The study also said that “neither the RIAA nor any of its members,
however, is willing to provide content description in advertising or
labeling.”
MUSIC INDUSTRY RESPONSE
Rosen said in a written statement that the RIAA didn’t have time to
update its two remaining reforms: “Unfortunately, the FTC report
followed too quickly on the heels of our implementation of these new
efforts.”
Michael Greene, president/CEO of the National Academy of Recording
Arts and Sciences, says the RIAA is “getting a raw deal” from the FTC
for the withdrawn plan to refrain from placing stickered-product ads
in youth-oriented media.
Greene says, “To have some of the states and private individuals – and
then even the inference that the FTC legal counsel themselves – were
going to look into bringing charges because that voluntary process was
not being implemented expeditiously enough, what did they expect the
RIAA to do? Of course they pulled it back.”
Danny Goldberg, chairman/CEO of Artemis Records, says that while the
FTC is right in calling for updated stickering policies, it crossed a
line. “The FTC made two main points: one reasonable, that the industry
show parental stickers in ads, and one unreasonable – the FTC seems to
have made a dictatorial decision that children under 17 shouldn’t be
allowed to buy stickered albums. This is not appropriate.” Goldberg
says that “while I totally respect the views of those who choose not
to allow their children to listen [to such albums], they have no right
to put that value system on the whole country.”

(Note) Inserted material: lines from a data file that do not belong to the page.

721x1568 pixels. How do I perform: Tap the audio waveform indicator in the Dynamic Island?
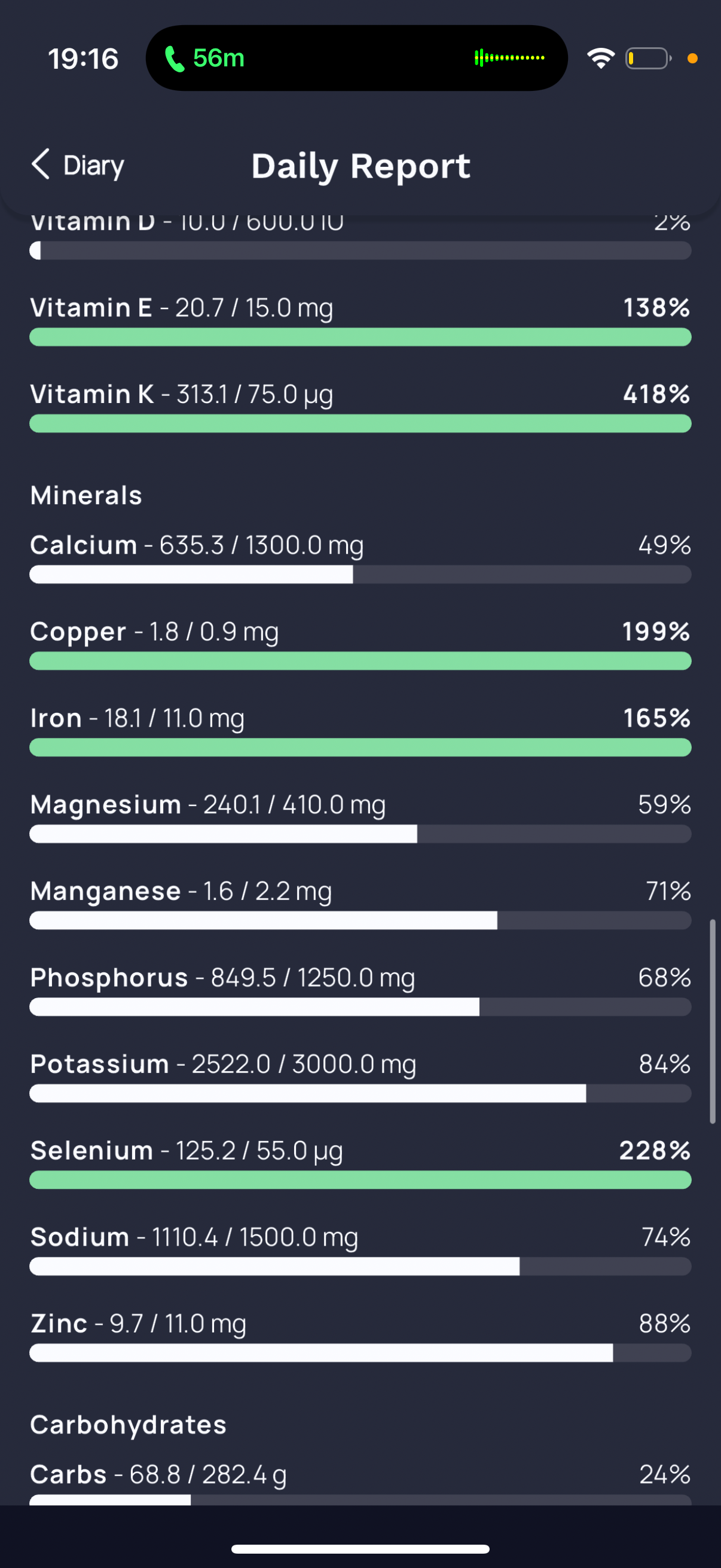509,58
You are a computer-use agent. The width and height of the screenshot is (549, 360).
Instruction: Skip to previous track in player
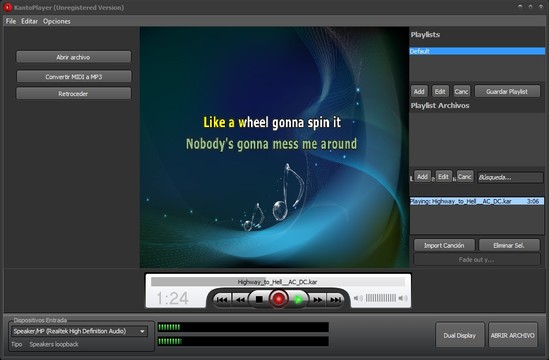pos(222,300)
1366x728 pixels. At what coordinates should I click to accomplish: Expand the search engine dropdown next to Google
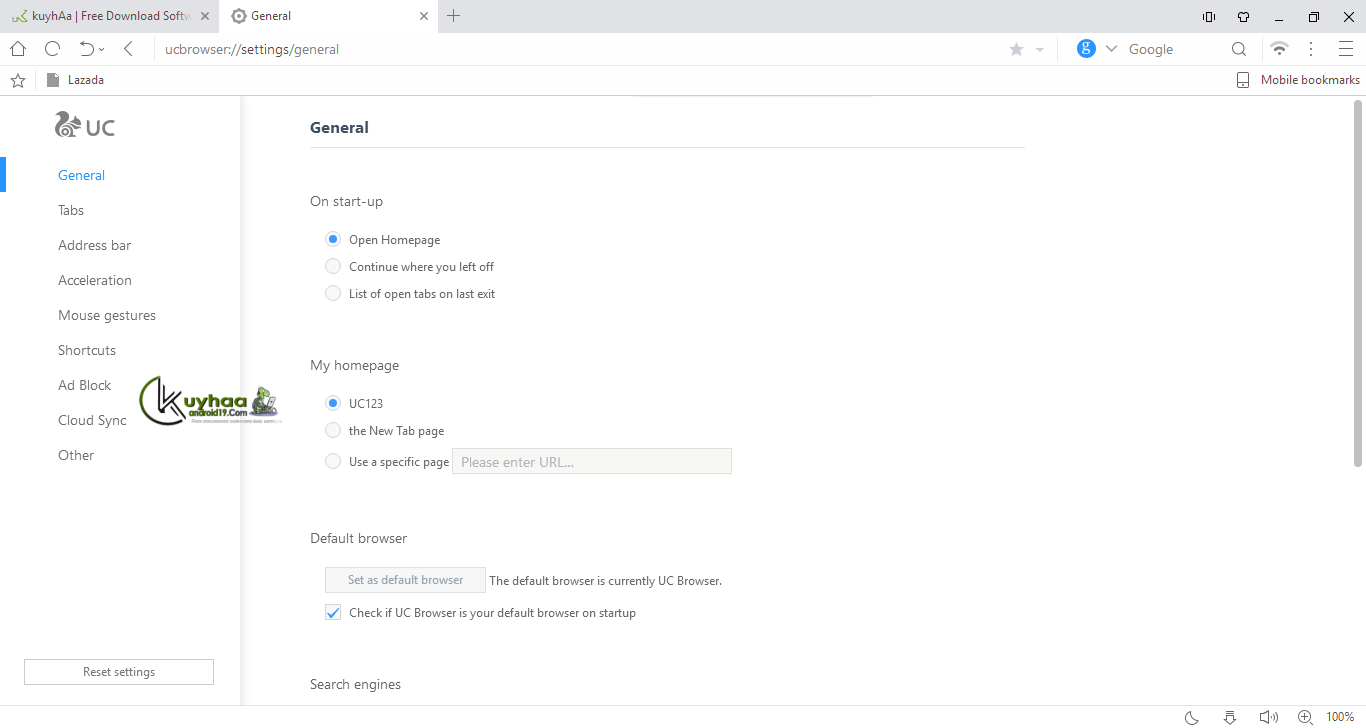(x=1111, y=49)
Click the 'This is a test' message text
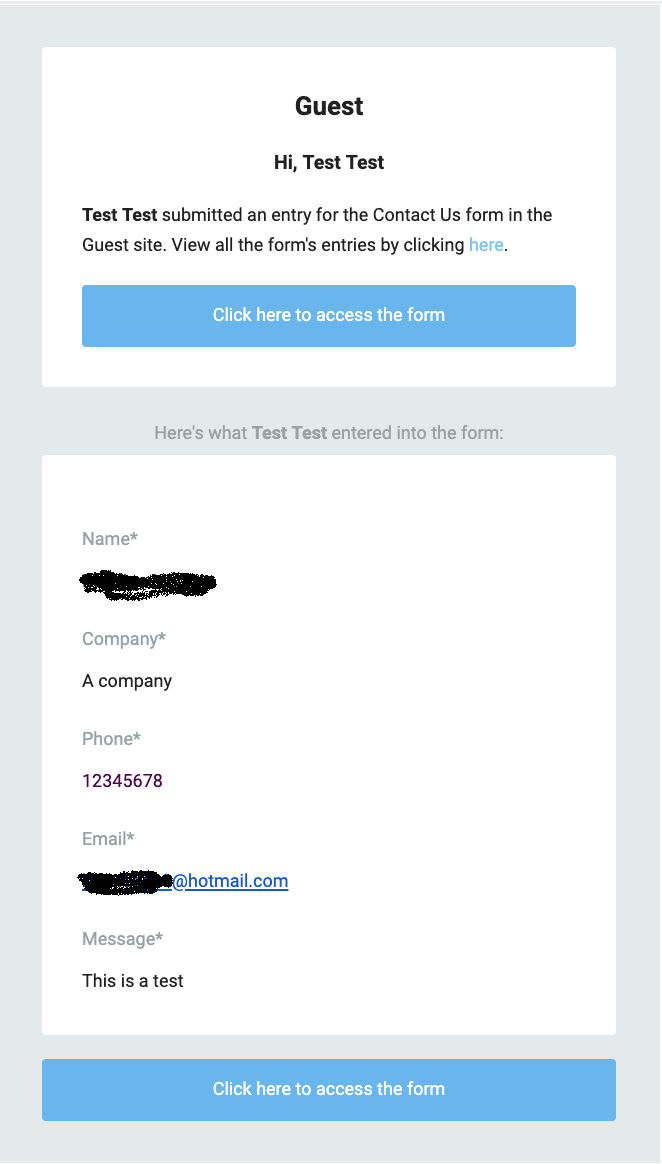This screenshot has height=1164, width=662. pos(133,981)
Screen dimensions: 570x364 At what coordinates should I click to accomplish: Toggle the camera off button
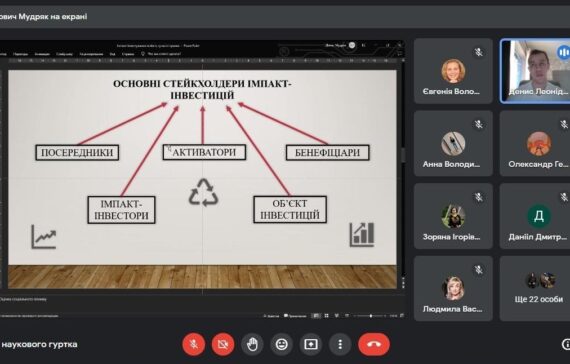point(223,344)
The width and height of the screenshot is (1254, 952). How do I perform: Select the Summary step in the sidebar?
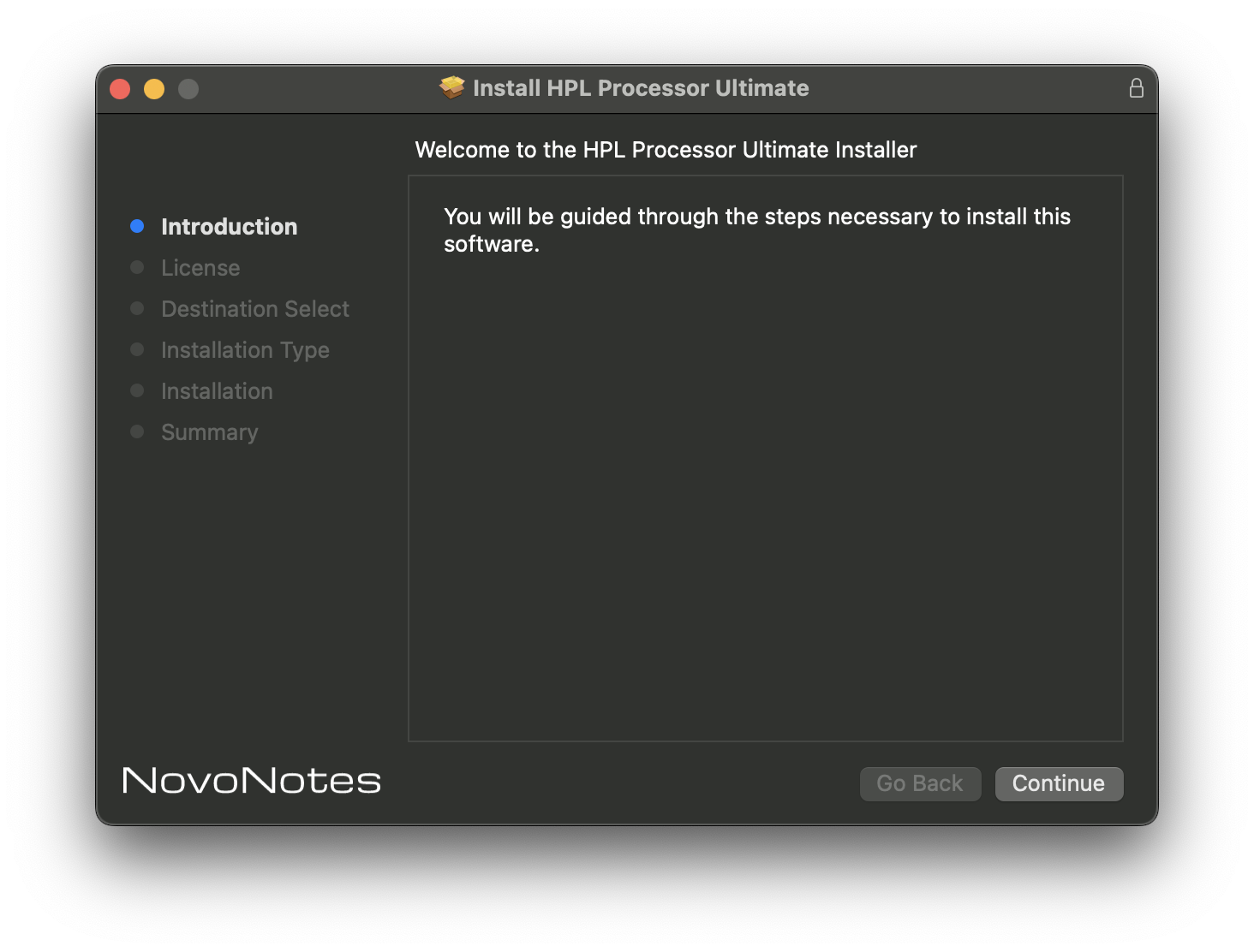[x=209, y=431]
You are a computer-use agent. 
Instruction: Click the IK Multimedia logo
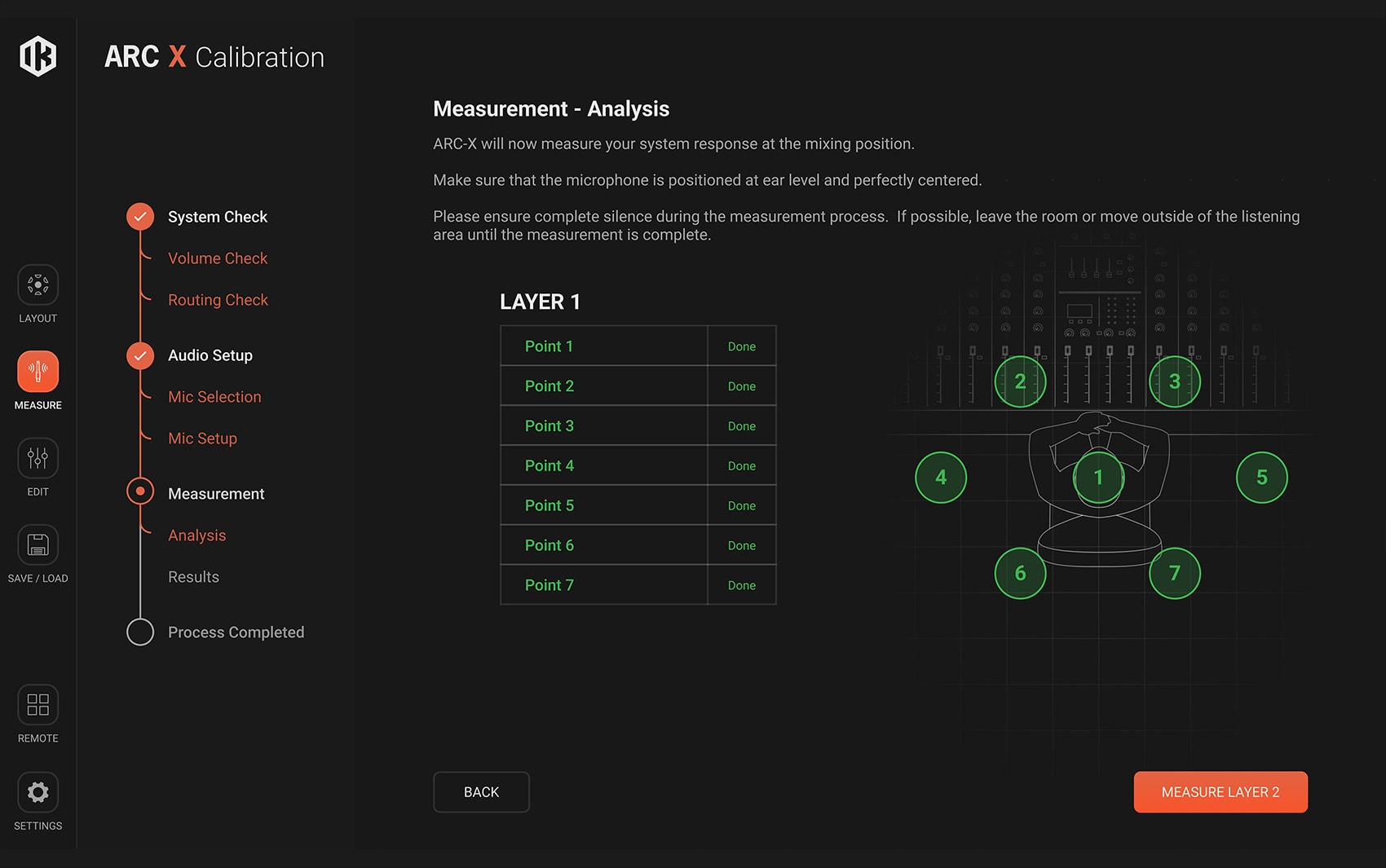pyautogui.click(x=38, y=56)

But Noah Stone, newly hired executive director of the Recording
Artists Coalition (RAC), says the RAC believes “that while artists
across the board are First Amendment advocates, because artists aren’t
involved in the marketing of their albums, they want the labels to do
so in a truthful and appropriate manner.”
NO VISUAL CORRELATION?
While the FTC recognized the efforts of the movie and video-game
industries to address the FTC’s concerns, Engle asserts that the RIAA
“ignored all of our suggestions,” such as moving to a
one-size-fits-all warning label.
Many record industry officials- – and some lawmakers –believe that a
label that describes visual media and offers age requirements, such as
for movies, videos, and video games, cannot be applied to sound
recordings. “There’s just no correlation between visuals and lyrics,
which can be interpretive,” Goldberg says.
Yet other observers have often noted that the music industry has spent
two decades helping support the visual media of music videos and music
television networks to both interpret and promote the sale of specific
music recordings via television.
Engle also takes the RIAA to task for spinning numbers in its
post-study statement, which says that the original FTC report in
September states that 75% of parents are satisfied with the RIAA’s
voluntary parental advisory program.
“They have misinterpreted what we reported,” she says. “That 75%
number was only of the parents who were aware of the system. You have
to subtract out the parents who had never even heard of the system.
And when you do that, the number of parents who said they were
somewhat satisfied or satisfied drops to about 54%.”
The FTC study chief also took individual record companies to task for
not stepping up to the plate with reforms. “Just because the trade
association didn’t institute changes doesn’t mean that individual
member companies couldn’t have done so.”
Meanwhile, the FTC’s Engle was pleased by one facet of Rosen’s written
statement, which read, “We agree that we need to do a better job of
following our own guidelines.”
Engle says, “I was glad to read that. She’s never said that before.”